Nehmen wir eine Terrassenmarkise mit elektronischem Antrieb. Diese kann über entsprechende Funkschalter in ein SmartHome System der bee GmbH eingebunden werden. Gäbe es nun nur diese Markise und die Möglichkeit per Funk auf Sie zuzugreifen, müsste der Bewohner eines Hauses bei zu starkem Wind selber handeln und den Befehl zum Einfahren der Markise geben. Die SmartHome Lösung von Bee automatisiert diesen Vorgang vollständig, in dem ein Windsensor den starken Wind registriert, diese Information an das System weiterleitet und somit veranlasst das die Markise eingefahren wird. Das Eingreifen eines Bewohners ist hier nicht notwendig.

Auch Bestandsimmobilien lassen sich mit SmartHome ausrüsten

Auch Bestandsimmobilien lassen sich mit SmartHome ausrüsten

Hohe Flexibilität und unendlich viele Szenarien

Im Grunde genommen lässt sich durch die SmartHome Lösung von bee fast jedes denkbare Szenario abdecken. Von Sensoren die starken Lichteinfall registrieren und im Sommer die Rolläden zur Beschattung automatisch herunter fahren über das automatische schließen von Rolläden, wenn Abends um 22.00 h niemand zu Hause aber noch ein Fenster offen ist bis hin zum Auslösen aller Rauchmelder wenn ein Fenster bei Abwesenheit der Bewohner geöffnet wird. Alle diese Szenarien hat Stefan Rower eindrucksvoll vorgeführt. Mich persönlich hat dabei besonders beeindruckt, dass in die Auswahl der Szenarien sogar der eigene Onlinekalender eingebunden werden kann. Ist dort beispielsweise eine längere Abwesenheit über das Wochenende eingetragen, verhält sich das Haus so als ob die Bewohner anwesend sind.

Das gesamte SmartHome System der bee GmbH basiert auf den Standards des Zwave Konsortiums. Im Zusammenspiel mit quelloffener Software sowie einigen Anpassungsschritten durch die Profis von bee entsteht ein intelligentes System. Dieses lässt sich auch für bestehende Installationen nachrüsten und Schrittweise erweitern.

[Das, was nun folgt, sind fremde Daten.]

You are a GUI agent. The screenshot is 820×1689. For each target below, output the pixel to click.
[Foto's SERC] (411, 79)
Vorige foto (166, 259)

In Zeiten von BigData: Datensparsamkeit ist ein großer Vorteil

Alexander Kurrath hat im Gespräch eine Tatsache ganz besonders hervorgehoben: „ Im Gegensatz zu vielen SmartHome Lösungen großer Konzerne, verlassen bei unserer Lösung nur dann Daten das Haus wenn der jeweilige Anwender das möchte. Für den vollen Funktionsumfang ist es nicht notwendig irgendwelche Daten in der Cloud abzulegen oder an einen Hersteller zu senden. Die einzige Ausnahme bildet der Zugriff auf das System von Unterwegs. Ist dies gewünscht, bleiben die Daten aber trotzdem in der Hand der Bewohner.“

Befindet ein Bewohner sich im Haus, kann er neben der Bedienung über sein Smartphone auch ein zentrales Bedienelement nutzen um das Haus zu steuern. Von dort sind alle wesentlichen Punkte erreichbar ohne dass erst eine App gestartet oder das Smartphone ständig griffbereit gehalten werden muss. Auch dieses Bedienelement wurde von bee selber entwickelt. Es basiert auf einem SoC-System inklusive angeschlossenen Touchscreen. Das Gehäuse entsteht individuell im 3D Drucker.

Technik für jeden

Technik für jeden

SmartHome von bee. Eine Lösung nicht nur für Technikverliebte Menschen

Für mich persönlich war der Besuch bei der bee GmbH ein großer Spaß. Als Technikverliebter Mensch, freue ich mich immer wenn es interessante neue Dinge zu sehen und auszuprobieren gibt. Aber auch die weniger Technikaffinen Menschen am Tisch hatten das eine oder andere Aha-Erlebnis und konnten sehr gut erkennen, dass es sich bei gut gemachter Hausautomation nicht um Spielerei sondern um Nutzen bringende Technologie und die sinnvolle Umsetzung von Digitalisierung handelt.